By now you may have already read about the Bus Bench’s effort to write a review of every transit stop in Los Angeles.  In addition to coverage at The Bus Bench, which has been publishing for four years, it has also earned praise from LA Loyalist, Curbed and The Source

But if not, here’s the scoop.  Bus Bench publisher, and regular Streetsblog commenter and sometimes contributor, Browne Molyneux decided she would use google maps to review every transit stop in Los Angeles to review whether or not the stop is safe, clean, whether it has a bench or shelter, whether it’s located near things worth walking to, and even if it’s a good place to watch the sun set.  After taking on this herculean task for awhile, she opened the project up for anyone to write a review.

Curbed estimates that there are over 17,000 transit stops in L.A. County, so we’re talking about a long haul to analyze all of them.  In fact, if the map adds 10 reviews a day it would be almost five years before the entire county received a review.

Not that we shouldn’t try.  Thus far, most of the reviews are in the Downtown and branching out to the areas adjacent to it.  Because I wanted to play along before I wrote a review, I emailed Molyneux at  and within minutes I was ready to go.  Before I started writing, I checked out who my other contributors were.  There were some familiar names: Damien G, DGabbard, Spokker and Ramon Martinez.

Now here’s the sad reality.  After a series of mishaps with late buses; I opted out of the bus system.  It might take me a couple of minutes more, on average, to bike Downtown from my current dwelling; but at least it was a predictable trip.  That being said, there are a handful of bus stops that I’m familiar enough with to write a review.  Thus, I took the time to write a review for the Metro and DASH stop at Beverly and Garland.  Normally, I would say, "to read the review, click on after the jump."  But this time, why not head over to the Bus Bench’s transit stop map instead.

  • It’s a crazy cool project that only the poetic justices over at the Bus Bench could come up with. Yaaaay!

    One suggestion before y’all get too far along – how about using open source mapping instead of Google proprietary data stuff that they will own at the end of the day? See – it’s basically google maps meets wikipedia… and all open source, all shared, all easy. (Thanks Zane Selvans for showing it to me.)

  • Super awesome idea Browne!

  • M

    I know this sounds dumb, but I can’t figure out how to add things to this map. Can anyone give some instructions, please?

  • Erik G.

    Browne Rocks. Can I moan and complain about rail stations too?

  • Spokker

    The intent of the map is to talk about the bad and the good of bus and rail stops in LA County.

    Even Browne has good things to say about some stations.

  • Spokker

    I don’t know why but all of my reviews are showing up at “Derek.” Stupid Google.

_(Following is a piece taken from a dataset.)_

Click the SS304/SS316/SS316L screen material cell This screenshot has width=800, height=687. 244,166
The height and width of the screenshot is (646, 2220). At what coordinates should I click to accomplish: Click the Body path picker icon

It’s supposed to say Spokker.

  • M.

    1. First sign into your google/gmail account. If you don’t have one sign up for one.
    2. The first thing you do is go to the map.
    3. Then you should see right above the title in the left column, but on the right side “Save to my maps” that will save it to your maps.
    4. At this point you should already be in maps (skip to step five) if not look at the top of the page, the fourth header is Maps, click on that then go to “my maps” which is in the blue strip near the top of the page, then go to the maps created by others and The Bus Bench Map should be there

    5. Right next to the Google Maps header there is a search feature. Put in the address or cross street and press search maps.

    6. When you put in an address the address should come up underneath it it has a “Save to” hyperlink, click on that.

    7. After that a yellow strip will appear, click on the view map hyperlink.

    8. At the page right by the header there will be an edit button, press that.

    9. Then scroll down to the address you input and click on the address, a sort dialog looking box will pop up.

    10. Type the info, it’s just like a word document, then press ok.

    11. Go back to the top of the box and press save.

    But please don’t think you can mess it up. Just play with it. If you can’t figure it out or end up saving something five times before you get it, don’t worry I can fix it. Also if you do something and want me to fix it, just email me. I try to edit all entries anyways, so this isn’t extra work. I would rather a not so tech savvy person give me good info than a very tech savvy person give me random info. Once you try it, it’ll be very easy.

    I plan on having get togethers and collecting info at senior facilities and other places where people take the bus, but may not be as tech savvy.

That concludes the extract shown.